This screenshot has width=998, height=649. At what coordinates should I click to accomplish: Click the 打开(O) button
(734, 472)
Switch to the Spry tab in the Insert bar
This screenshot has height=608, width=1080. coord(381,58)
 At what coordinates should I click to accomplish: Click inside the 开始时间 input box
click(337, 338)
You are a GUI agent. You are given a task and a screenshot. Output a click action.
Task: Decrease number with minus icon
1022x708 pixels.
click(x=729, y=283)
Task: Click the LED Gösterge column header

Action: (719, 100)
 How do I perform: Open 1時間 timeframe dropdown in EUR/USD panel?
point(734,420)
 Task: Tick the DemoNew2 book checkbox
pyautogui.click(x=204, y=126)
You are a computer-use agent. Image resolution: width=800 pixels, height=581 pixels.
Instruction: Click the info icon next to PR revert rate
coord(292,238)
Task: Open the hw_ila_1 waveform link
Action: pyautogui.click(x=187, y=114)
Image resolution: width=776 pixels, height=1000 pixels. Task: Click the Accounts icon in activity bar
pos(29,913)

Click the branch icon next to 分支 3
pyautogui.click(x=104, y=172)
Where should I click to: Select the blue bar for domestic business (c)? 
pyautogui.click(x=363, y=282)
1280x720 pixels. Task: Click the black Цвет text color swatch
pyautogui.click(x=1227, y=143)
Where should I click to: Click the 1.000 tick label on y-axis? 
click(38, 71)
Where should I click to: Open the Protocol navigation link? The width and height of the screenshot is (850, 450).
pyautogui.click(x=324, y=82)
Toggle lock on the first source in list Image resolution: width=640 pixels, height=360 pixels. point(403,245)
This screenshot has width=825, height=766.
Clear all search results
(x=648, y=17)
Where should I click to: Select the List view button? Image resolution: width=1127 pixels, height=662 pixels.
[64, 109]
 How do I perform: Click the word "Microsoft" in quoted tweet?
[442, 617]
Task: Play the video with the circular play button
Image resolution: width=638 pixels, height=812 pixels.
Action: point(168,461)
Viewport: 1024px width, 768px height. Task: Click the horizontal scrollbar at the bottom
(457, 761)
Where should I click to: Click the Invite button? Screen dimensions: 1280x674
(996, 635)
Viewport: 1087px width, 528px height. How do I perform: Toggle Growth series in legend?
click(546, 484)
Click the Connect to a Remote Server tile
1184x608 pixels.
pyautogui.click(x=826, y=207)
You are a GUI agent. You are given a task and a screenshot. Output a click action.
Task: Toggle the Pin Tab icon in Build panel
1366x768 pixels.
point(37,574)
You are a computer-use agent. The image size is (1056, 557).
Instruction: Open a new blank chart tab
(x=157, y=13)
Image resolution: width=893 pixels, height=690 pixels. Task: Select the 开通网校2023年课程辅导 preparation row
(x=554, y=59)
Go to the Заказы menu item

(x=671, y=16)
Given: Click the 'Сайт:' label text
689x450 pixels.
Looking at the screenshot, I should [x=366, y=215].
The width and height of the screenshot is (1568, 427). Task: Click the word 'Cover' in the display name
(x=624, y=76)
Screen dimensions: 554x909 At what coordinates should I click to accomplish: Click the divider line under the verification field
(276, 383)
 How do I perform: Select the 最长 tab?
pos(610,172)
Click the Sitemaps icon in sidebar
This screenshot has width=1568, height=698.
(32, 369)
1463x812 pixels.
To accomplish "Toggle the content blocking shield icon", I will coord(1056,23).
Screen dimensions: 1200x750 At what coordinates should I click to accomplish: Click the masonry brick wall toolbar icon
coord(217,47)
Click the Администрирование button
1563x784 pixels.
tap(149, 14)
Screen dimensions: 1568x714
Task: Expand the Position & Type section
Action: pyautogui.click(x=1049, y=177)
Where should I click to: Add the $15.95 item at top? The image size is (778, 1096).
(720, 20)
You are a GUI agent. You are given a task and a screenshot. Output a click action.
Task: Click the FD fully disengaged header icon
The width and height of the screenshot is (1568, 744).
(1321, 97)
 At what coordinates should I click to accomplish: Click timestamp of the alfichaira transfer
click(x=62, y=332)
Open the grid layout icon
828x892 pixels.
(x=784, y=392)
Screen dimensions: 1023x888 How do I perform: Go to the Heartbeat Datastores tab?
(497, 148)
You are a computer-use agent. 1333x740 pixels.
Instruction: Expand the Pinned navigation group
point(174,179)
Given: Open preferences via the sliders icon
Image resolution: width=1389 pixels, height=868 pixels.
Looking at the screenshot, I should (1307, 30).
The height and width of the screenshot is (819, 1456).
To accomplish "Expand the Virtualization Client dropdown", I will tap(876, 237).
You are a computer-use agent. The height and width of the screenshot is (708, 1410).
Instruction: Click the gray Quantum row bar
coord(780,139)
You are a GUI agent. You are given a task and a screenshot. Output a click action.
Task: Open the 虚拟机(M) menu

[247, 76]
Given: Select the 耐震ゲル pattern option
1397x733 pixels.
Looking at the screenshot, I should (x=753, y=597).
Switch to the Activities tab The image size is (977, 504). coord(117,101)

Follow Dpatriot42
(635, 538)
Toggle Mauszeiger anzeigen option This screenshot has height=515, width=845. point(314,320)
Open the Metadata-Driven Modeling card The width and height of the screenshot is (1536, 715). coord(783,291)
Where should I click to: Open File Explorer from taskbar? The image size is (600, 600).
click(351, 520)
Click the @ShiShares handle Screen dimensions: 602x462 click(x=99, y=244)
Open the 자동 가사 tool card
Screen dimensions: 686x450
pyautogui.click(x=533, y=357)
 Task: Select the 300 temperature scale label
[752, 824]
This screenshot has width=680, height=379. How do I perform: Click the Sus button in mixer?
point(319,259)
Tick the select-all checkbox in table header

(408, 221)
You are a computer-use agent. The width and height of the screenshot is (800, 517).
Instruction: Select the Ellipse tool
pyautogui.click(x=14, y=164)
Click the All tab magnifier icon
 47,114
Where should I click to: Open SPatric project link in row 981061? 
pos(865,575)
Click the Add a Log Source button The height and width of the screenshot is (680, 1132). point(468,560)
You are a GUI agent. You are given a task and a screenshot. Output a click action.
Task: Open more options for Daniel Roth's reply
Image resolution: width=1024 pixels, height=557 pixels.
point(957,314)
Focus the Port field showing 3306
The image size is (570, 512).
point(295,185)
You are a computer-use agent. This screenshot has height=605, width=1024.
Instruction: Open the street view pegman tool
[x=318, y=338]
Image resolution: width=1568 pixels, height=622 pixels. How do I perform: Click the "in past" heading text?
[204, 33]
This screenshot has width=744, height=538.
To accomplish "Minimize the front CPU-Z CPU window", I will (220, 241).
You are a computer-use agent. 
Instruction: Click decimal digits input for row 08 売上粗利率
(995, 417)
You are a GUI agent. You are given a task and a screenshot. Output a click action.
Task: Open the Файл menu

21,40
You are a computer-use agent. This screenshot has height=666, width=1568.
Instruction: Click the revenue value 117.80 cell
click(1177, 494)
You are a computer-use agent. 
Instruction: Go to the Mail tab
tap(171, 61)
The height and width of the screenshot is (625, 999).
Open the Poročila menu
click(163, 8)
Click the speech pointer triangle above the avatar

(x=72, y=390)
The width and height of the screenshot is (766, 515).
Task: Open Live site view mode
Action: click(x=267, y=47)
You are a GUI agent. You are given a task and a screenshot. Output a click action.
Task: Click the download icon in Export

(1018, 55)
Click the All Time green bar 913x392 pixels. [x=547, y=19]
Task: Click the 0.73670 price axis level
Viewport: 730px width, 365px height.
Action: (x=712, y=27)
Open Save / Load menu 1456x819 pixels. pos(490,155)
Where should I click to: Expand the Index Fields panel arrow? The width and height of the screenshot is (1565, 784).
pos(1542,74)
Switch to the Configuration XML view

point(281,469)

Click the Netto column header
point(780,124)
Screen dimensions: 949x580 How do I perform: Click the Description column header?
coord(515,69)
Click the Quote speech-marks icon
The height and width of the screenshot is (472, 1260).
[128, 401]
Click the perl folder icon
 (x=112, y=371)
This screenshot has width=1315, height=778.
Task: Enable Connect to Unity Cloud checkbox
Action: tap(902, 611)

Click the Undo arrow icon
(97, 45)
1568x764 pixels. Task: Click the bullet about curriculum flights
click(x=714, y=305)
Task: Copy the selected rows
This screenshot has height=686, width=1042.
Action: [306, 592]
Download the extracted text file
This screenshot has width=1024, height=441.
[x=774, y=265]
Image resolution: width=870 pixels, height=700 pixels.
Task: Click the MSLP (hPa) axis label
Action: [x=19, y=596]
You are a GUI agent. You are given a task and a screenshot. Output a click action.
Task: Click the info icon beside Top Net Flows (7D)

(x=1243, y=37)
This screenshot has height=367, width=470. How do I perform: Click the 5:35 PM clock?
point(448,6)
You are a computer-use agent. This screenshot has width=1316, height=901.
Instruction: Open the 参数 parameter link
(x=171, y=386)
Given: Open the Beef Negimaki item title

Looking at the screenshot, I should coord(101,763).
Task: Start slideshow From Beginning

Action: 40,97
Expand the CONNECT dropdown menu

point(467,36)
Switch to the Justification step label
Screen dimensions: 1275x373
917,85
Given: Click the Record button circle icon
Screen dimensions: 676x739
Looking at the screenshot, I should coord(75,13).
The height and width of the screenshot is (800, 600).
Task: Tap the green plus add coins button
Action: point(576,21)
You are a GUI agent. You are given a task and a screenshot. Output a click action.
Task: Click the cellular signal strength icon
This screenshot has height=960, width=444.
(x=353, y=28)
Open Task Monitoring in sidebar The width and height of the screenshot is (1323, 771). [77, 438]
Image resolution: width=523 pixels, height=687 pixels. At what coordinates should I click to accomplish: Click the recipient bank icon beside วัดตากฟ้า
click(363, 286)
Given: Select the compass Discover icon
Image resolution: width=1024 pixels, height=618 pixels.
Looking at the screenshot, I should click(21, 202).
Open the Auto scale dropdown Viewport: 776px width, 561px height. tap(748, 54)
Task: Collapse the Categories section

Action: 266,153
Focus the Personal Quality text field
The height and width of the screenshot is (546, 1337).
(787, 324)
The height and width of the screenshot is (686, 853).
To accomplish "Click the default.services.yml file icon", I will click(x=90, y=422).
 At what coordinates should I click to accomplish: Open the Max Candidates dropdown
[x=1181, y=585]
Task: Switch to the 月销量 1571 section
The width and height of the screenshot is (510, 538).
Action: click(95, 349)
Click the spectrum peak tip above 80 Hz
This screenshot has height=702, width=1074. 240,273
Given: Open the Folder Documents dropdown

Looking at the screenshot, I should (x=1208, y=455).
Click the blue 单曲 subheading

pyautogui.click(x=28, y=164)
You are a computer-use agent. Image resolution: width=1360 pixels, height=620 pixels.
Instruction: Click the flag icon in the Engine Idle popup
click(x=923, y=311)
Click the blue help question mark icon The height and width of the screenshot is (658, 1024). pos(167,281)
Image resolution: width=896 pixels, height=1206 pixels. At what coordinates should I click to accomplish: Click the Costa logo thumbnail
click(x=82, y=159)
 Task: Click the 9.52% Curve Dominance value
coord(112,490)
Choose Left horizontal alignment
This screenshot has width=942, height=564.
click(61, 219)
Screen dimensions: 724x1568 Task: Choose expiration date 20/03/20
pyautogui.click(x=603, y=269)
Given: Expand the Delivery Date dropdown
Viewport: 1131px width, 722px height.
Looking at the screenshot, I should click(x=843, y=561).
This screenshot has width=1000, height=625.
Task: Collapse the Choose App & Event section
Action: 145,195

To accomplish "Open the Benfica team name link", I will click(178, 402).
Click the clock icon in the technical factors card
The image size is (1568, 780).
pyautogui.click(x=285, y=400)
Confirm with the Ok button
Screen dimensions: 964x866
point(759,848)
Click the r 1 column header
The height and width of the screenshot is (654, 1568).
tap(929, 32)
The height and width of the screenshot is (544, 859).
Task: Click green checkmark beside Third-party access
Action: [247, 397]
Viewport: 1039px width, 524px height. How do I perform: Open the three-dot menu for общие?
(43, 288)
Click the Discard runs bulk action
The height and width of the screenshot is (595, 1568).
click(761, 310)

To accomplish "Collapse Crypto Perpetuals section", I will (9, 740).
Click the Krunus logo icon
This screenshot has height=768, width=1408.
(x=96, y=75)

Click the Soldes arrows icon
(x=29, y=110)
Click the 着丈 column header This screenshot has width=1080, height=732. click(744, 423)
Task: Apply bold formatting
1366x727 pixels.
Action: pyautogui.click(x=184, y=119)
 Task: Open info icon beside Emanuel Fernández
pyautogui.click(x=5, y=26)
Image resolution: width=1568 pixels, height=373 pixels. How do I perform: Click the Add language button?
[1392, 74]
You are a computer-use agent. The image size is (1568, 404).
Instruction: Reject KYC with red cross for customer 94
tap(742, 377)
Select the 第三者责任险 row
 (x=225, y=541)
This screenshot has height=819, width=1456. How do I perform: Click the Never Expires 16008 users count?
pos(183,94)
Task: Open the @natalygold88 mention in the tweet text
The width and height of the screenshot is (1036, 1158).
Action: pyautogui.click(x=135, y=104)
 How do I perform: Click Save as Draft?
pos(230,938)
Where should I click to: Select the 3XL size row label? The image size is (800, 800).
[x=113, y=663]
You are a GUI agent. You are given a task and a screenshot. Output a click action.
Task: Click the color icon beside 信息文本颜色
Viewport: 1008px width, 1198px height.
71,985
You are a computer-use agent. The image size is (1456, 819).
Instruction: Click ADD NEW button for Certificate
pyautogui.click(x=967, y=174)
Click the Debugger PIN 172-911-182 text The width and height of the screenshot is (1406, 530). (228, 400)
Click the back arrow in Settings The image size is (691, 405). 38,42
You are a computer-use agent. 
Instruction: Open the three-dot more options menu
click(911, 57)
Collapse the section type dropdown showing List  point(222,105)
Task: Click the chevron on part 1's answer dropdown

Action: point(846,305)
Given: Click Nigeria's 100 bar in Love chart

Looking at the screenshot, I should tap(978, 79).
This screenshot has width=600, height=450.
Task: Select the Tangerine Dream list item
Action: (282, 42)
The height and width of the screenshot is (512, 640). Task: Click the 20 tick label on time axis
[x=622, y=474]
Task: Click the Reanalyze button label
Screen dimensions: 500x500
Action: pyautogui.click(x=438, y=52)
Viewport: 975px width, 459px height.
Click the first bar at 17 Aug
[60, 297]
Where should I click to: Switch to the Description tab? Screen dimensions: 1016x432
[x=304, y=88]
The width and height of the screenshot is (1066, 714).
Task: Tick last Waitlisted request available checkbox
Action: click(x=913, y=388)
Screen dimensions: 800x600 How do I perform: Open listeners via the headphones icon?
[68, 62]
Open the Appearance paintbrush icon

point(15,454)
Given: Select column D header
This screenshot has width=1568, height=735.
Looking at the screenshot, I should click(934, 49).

• To do
A lone number is the expected answer: the count of lines in these entries holding the string "showing".

• Written reply
2